Input: n = 5, edgeList = [[0,1],[0,2],[0,3],[0,4],[1,2],[1,3],[1,4],[2,3],[2,4],[3,4]]
Output: [[],[0],[0,1],[0,1,2],[0,1,2,3]]
Explanation:
The above diagram represents the input graph.
- Node 0 does not have any ancestor.
- Node 1 has one ancestor 0.
- Node 2 has two ancestors 0 and 1.
- Node 3 has three ancestors 0, 1, and 2.
- Node 4 has four ancestors 0, 1, 2, and 3.

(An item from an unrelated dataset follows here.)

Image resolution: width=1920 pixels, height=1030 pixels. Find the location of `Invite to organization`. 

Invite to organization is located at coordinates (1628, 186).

graph TD 0 --> 1 0 --> 2 0 --> 3 0 --> 4 1 --> 2 1 --> 3 1 --> 4 2 --> 3 2 --> 4 3 --> 4

Constraints

- `1 <= n <= 1000`
- `0 <= edges.length <= min(2000, n * (n - 1) / 2)`
- `edges[i].length == 2`
- `0 <= fromi, toi <= n - 1`
- `fromi != toi`
- There are no duplicate edges.
- The graph is **directed** and **acyclic**

Solution

class Solution {
public:
    void dfs(vector<bool>& visited, vector<vector<int>>& adjList, vector<vector<int>>& ancestor ,int parent, int curr)
    {
        visited[curr] = true;
        for( int forward:adjList[curr])
        {
            if(!visited[forward])
            {
                ancestor[forward].push_back(parent);
                dfs(visited,adjList,ancestor,parent,forward);
            }
        }
    }

    vector<vector<int>> getAncestors(int n, vector<vector<int>>& edges) {
        std::ios::sync_with_stdio(false);
        cin.tie(nullptr);
        cout.tie(nullptr);
        vector<vector<int>> adjList(n);
        vector<vector<int>> ancestor(n);

        for (const auto& edge : edges) {
            adjList[edge[0]].push_back(edge[1]);
        }


        for(int i = 0; i<n; i++){
            vector<bool>visited(n,false);
            dfs(visited,adjList,ancestor,i,i);
        }

        //for(int i = 0;i <n; i++)
            //sort(ancestor[i].begin(),ancestor[i].end());

        return ancestor;

    }
};

Complexity Analysis

Time Complexity : O(n) - where n is the number of nodes in the graph
Space Complexity : O(n) - where n is the number of nodes in the graph

Explanation

1. Intuition

- We need to find the ancestors of each node in the graph and store it in sorted order in form of a list.
- To find the ancestors of a node we can perform a DFS traversal of the graph.
- We can start the DFS traversal from each node and keep track of the parent node.
- For each children nodes which is reachable from the current node, we can add the parent node as an ancestor.
- To prevent multiple visits to the same node we can use a visited array.

2. Implementation

- We can create an adjacency list `adjList` to store the graph.
- We can create a 2D vector `ancestor` to store the ancestors of each node.
- Now we will perform the DFS traversal of the graph.
- For each node from `0` to `n-1` , create a new `visted` array and call the `dfs` function.

- DFS Function
  - Input : `visited` array, `adjList`, `ancestor` array, `parent` node, `current` node
  - Output : void
  - mark the current node as visited
  - for each forward node reachable from the current node
    - if the forward node is not visited
      - add the parent node as an ancestor of the forward node
      - call the dfs function recursively for the forward node

3. Dry Run

- Let's dry run the first example to understand the solution better.
- We have `n = 8` and `edgeList = [[0,3],[0,4],[1,3],[2,4],[2,7],[3,5],[3,6],[3,7],[4,6]]`
- The adjaceny list is as follows:
  - 0 -> 3,4
  - 1 -> 3
  - 2 -> 4,7
  - 3 -> 5,6,7
  - 4 -> 6
  - 5 ->
  - 6 ->
  - 7 ->
- We will start the DFS traversal from each node and find the ancestors.
- For node 0, the ancestors are []
- For node 1, the ancestors are []
- For node 2, the ancestors are []
- For node 3, the ancestors are [0,1]
- For node 4, the ancestors are [0,2]
- For node 5, the ancestors are [0,1,3]
- For node 6, the ancestors are [0,1,2,3,4]
- For node 7, the ancestors are [0,1,2,3]

The solution automatically gives the output in sorted form because the order of parent nodes is maintained while performing the DFS traversal.